Stored records:
======
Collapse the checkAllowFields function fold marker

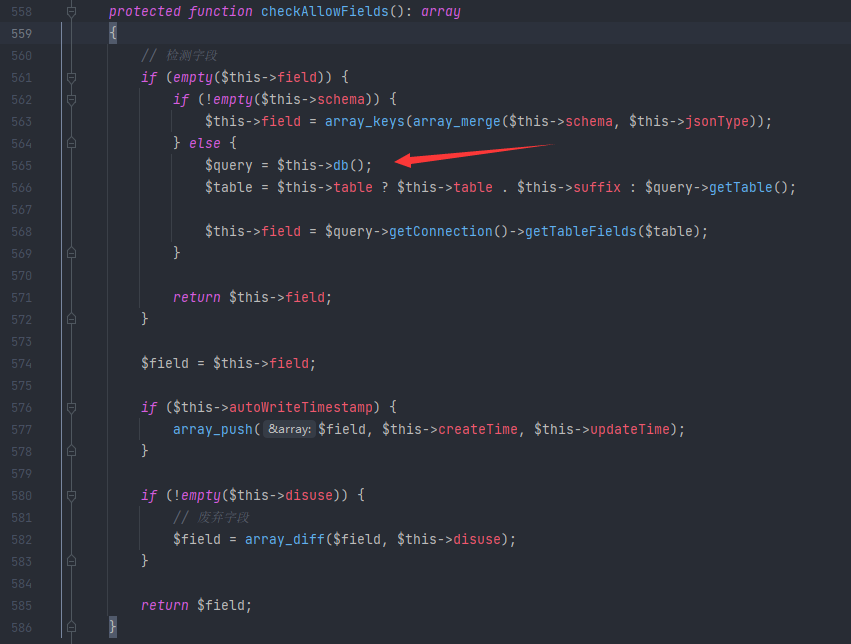pyautogui.click(x=71, y=12)
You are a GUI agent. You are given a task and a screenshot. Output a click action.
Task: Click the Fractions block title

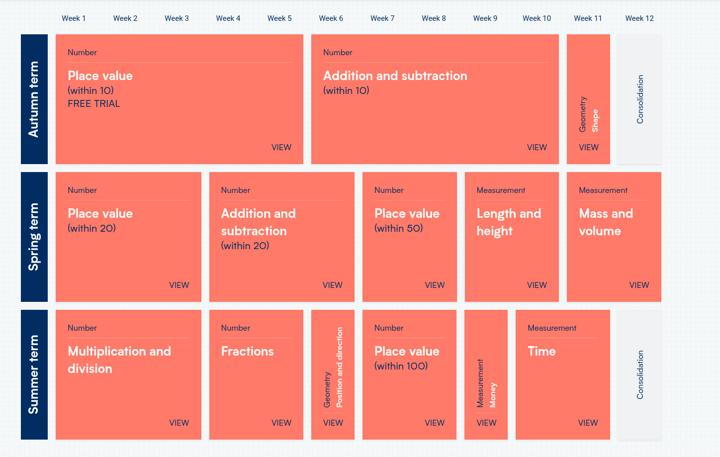tap(247, 351)
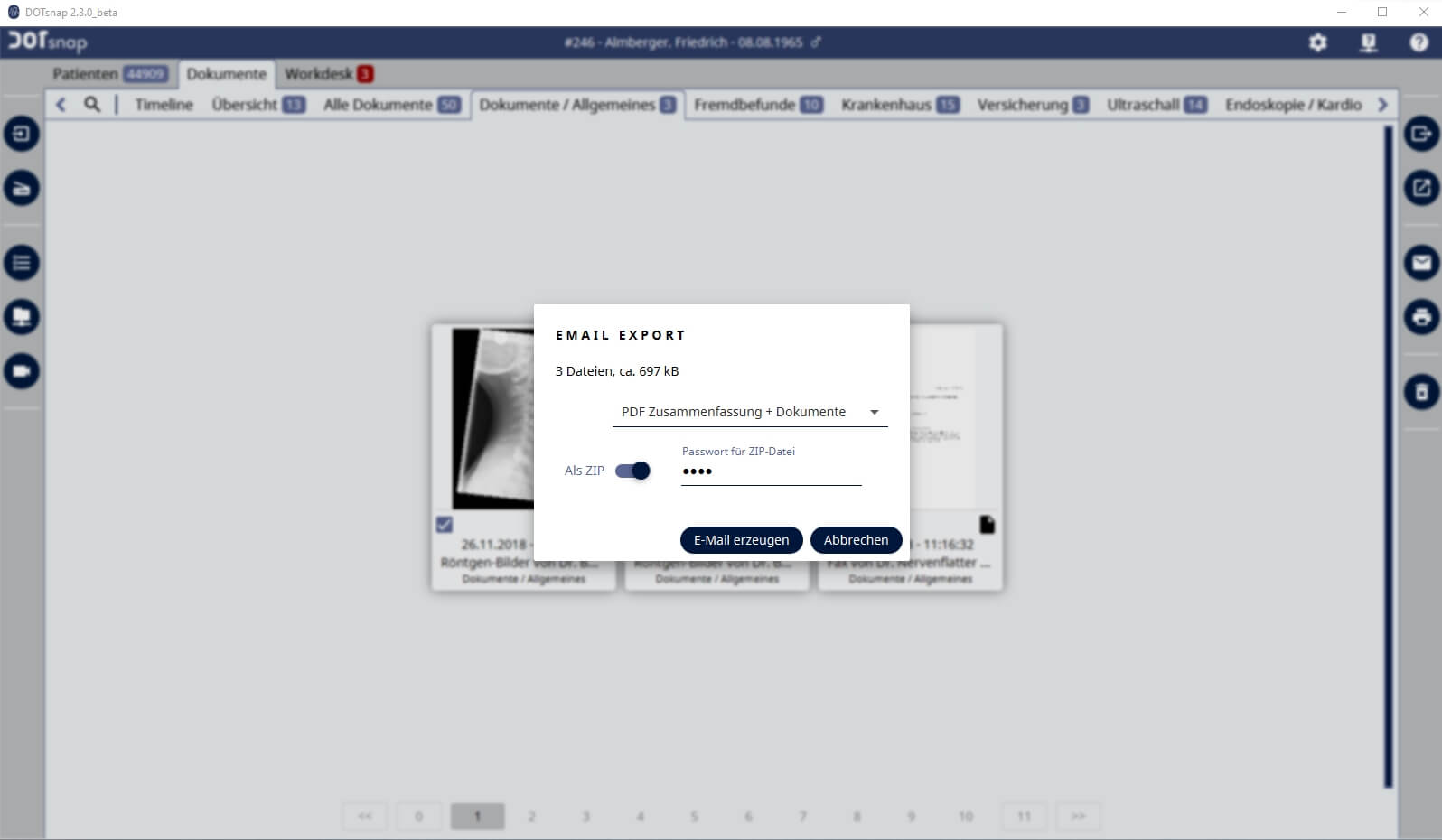Open the settings gear icon
This screenshot has height=840, width=1442.
1317,42
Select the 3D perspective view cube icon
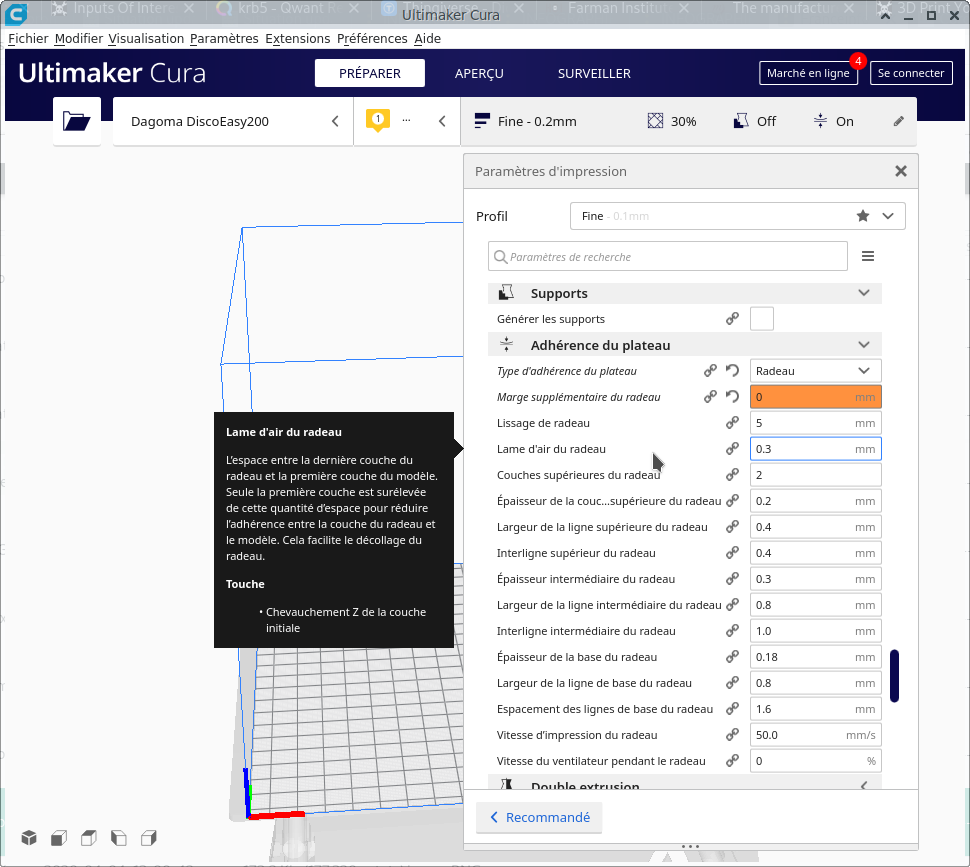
======
## What you need to do:
Write the lines out again exactly, beginning at the one containing "Task: Click the Fractions block title" and ending with the last line of the entries, but without any pictures.

## Worked solution:
Task: Click the Fractions block title

tap(247, 351)
Open the settings gear icon
This screenshot has height=840, width=1442.
1317,42
Select the 3D perspective view cube icon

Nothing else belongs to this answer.